Ha sido una travesía dura y comprometida
pero la nave pollera ha salido indemne de los oleajes que a babor
y a estribor querían estamparnos contra los roquedos de la
costa. Los incumplimientos económicos nos dejaron sin palo
mayor, sin velas y sin trinquete pero supimos mantener proa al oleaje
con el poco trapo que nos quedaba. Hemos tenido que navegar al pairo
muchos meses, y no veíamos cuando llegaría Julio para
poder entrar en mares calmos, fondear en cala amiga y descansar
y recomponer todas las desechuras que sufrimos en el bote atravesando
la tempestad pasada.
Ahora
que ya casi estamos mecidos por la calma chicha veraniega, cuando
pasen unos días de sesteo y descanso, nos vamos a sumergir
a tope para poder dar a luz, de una vez, la nueva maqueta pollera
con la que esperamos abrir la nueva temporada 2010-2011, allá
cuando llegue Octubre.

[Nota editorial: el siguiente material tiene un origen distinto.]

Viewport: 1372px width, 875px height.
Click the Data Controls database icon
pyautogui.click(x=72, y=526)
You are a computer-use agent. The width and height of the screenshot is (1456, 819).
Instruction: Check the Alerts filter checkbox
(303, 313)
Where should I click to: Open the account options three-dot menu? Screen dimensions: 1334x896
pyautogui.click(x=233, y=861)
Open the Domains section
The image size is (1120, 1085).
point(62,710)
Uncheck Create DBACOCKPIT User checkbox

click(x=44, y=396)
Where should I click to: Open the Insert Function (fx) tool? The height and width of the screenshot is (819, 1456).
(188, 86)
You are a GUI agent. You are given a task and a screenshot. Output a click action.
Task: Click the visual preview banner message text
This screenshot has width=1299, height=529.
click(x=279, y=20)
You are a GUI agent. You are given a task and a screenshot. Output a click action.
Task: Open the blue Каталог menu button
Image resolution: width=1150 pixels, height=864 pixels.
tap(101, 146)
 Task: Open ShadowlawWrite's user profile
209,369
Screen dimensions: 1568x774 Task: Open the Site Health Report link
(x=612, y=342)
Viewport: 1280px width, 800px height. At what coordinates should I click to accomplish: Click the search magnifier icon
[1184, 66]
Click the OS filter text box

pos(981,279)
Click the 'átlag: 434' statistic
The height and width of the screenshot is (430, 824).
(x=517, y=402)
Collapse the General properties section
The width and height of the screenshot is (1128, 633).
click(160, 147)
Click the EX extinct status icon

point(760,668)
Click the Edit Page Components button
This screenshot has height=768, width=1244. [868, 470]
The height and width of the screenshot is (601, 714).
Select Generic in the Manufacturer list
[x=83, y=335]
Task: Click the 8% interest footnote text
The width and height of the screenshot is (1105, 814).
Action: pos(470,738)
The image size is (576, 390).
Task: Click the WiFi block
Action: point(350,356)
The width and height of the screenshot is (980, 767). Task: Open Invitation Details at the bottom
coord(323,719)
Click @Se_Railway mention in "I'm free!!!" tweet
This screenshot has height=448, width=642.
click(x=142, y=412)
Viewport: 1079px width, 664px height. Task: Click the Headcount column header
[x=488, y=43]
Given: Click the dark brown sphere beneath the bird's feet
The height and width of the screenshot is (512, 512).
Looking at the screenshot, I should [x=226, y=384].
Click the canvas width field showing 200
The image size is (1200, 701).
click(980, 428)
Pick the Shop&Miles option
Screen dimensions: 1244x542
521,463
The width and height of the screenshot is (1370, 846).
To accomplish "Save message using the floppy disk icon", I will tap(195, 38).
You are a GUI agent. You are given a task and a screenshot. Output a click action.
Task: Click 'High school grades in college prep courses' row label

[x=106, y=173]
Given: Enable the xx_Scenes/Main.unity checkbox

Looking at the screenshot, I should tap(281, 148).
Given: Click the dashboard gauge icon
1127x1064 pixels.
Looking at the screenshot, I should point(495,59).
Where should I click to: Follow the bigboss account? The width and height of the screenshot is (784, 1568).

Hemos confiado -como siempre- en empresas
aragonesas que esperamos nos ofrezcan el desarrollo adecuado para
que El Pollo sea -si ello es posible- aún más competitivo,
más rápidos y dotado de mecanismos de posicionamiento
de última generación. A ello nos vamos a entregar
todos en cuerpo y alma.
La
nueva temporada será, casi seguro, gris, vacilante y pobre.
Pero a nosotros nadie nos va a quitar la sonrisa pollera porque
nuestros lectores nos exigen no ceder ni un ápice ante el
muermo, los malos vientos y la carencia de ideas dominante. El Pollo
Urbano, gracias a sus lectores y colaboradores, será -como
siempre- un faro de luz y sentido del humor en la larga noche marina
que nos han organizado esta banda de catetos que nos están
jodiendo hasta el mismísimo océano. ¡Por qué
no se habrán quedado en tierra, coño!